I'm going to get straight to the point, NGINX doesn't seem to handle any HTTP requests during a DDoS attack using XML-RPC.
The server only uses about 1% of the CPU during an XML-RPC DDoS attack.
The server uses 12 cores and NGINX is set to use 12 worker processes.

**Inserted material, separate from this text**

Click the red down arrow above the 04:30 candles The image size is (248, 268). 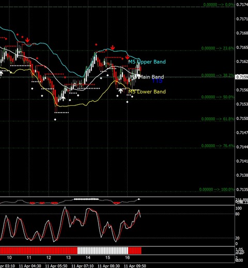click(x=27, y=40)
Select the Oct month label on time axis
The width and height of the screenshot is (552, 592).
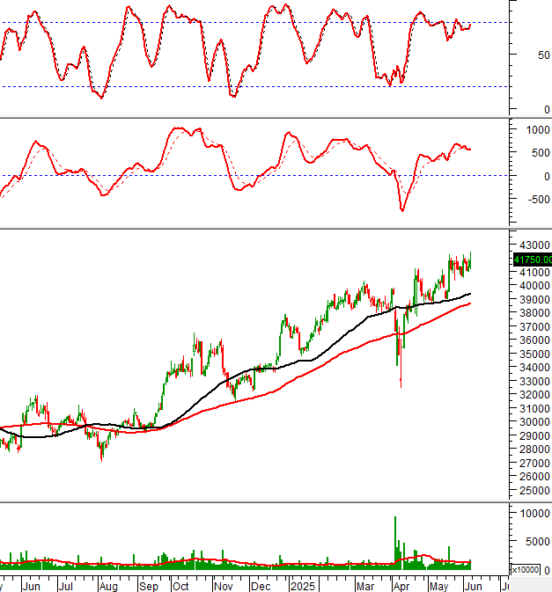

Here are my current configs
nginx.conf:
user nginx;
worker_processes 12;
error_log /var/log/nginx/error.log;
#error_log /var/log/nginx/error.log notice;
#error_log /var/log/nginx/error.log info;
pid /var/run/nginx.pid;
events {
worker_connections 12288;
}
http {
server_names_hash_bucket_size 64;
include /etc/nginx/mime.types;
default_type application/octet-stream;
limit_conn_zone $binary_remote_addr zone=one:10m;
limit_req_zone $binary_remote_addr zone=two:10m rate=5r/s;
sendfile on;
#tcp_nopush on;
keepalive_timeout 30;
server_tokens off;
include /etc/nginx/conf.d/*;
}
default.conf:
server {
listen 80 default_server;
server_name _;
include /etc/nginx/default.d/*.conf;
limit_conn one 10;
limit_req zone=two burst=10 nodelay;
if ($http_user_agent ~* (wordpress))
{
return 444;
}
if ($http_user_agent = "")
{
return 444;
}
client_body_buffer_size 1K;
client_header_buffer_size 1k;
client_max_body_size 1k;
large_client_header_buffers 2 1k;
client_body_timeout 10;
client_header_timeout 10;
keepalive_timeout 5 5;
send_timeout 10;
access_log off;
location / {
root /var/www/html;
index index.php index.html index.htm;
}
error_page 404 /404.html;
location = /404.html {
root /var/www/html;
}
error_page 500 502 503 504 /50x.html;
location = /50x.html {
root /var/www/html;
}
location ~ \.php$ {
root /var/www/html;
try_files $uri =404;
fastcgi_pass 127.0.0.1:9000;
fastcgi_index index.php;
fastcgi_param SCRIPT_FILENAME $document_root$fastcgi_script_name;
include fastcgi_params;
}
location /status/ {
stub_status on;
}
}
sysctl.conf:
net.ipv4.ip_forward = 0
net.ipv4.conf.all.send_redirects = 0
net.ipv4.conf.default.send_redirects = 0
net.ipv4.tcp_syncookies = 1
net.ipv4.icmp_ignore_bogus_error_responses = 1
net.ipv4.conf.all.accept_source_route = 0
net.ipv4.conf.default.accept_source_route = 0
net.ipv4.conf.all.rp_filter = 1
net.ipv4.conf.default.rp_filter = 1
I'm not looking to block the attacks to the point which NGINX won't even receive the requests, I'm just looking to keep my NGINX up during the attacks to monitor the requests per second.
Many thanks.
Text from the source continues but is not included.